Preheat the oven to 180°C and line a baking tray with baking parchment

  1. In a large bowl beat the egg whites until peaks form, and then slowly beat in the sugar a spoonful at a time until the meringue is stiff and shiny.
    TIP – you may be wondering why my mum is holding the bowl over her head in the photo above. Well this is a rather daring tip but your meringue is perfectly beaten if you can hold it right over your head and it doesn’t fall out. 
  2. Sprinkle over the cocoa, vinegar and chopped chocolate and gently fold the mixture together until all ingredients are combined. Mound onto your baking sheet in a fat circle smoothing out the sides and top.

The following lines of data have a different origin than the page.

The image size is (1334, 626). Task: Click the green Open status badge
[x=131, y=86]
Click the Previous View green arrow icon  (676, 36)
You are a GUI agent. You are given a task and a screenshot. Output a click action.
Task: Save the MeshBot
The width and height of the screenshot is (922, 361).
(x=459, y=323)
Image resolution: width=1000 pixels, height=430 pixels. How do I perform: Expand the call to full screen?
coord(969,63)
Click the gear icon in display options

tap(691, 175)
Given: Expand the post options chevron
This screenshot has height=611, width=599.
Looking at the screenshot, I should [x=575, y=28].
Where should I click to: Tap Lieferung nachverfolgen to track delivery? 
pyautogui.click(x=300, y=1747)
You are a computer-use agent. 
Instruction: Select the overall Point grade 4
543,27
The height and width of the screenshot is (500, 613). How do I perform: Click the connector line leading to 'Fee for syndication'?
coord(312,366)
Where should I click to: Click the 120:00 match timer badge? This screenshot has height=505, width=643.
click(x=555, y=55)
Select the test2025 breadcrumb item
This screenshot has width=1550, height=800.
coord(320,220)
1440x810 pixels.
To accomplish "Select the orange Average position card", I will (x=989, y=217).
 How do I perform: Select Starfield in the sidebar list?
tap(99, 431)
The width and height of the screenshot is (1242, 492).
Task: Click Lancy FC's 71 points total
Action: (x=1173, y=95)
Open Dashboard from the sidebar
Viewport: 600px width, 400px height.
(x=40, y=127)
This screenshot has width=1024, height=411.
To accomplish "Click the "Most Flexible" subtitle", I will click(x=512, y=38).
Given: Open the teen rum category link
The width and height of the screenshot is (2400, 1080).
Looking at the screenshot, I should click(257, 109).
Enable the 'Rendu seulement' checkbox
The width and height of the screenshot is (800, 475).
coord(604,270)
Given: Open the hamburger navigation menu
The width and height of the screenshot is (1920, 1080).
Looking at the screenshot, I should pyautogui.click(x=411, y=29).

  3. Place in the oven and immediately turn the temperature down to 150°C and bake for roughly 1 hour. Your meringue is ready when it looks crisp around the edges and dry on top, but when you prod the centre it should feel slighty squidgy. Turn of your oven and open the door slightly, let your meringue cool completely (if you remove your meringue they will cool too quickly and start to crack)
  4. When you’re ready to serve, transfer your meringue onto a large plate and whisk the cream until thick but still soft. Pile it on top of the meringue and scatter with your chopped fresh fruits.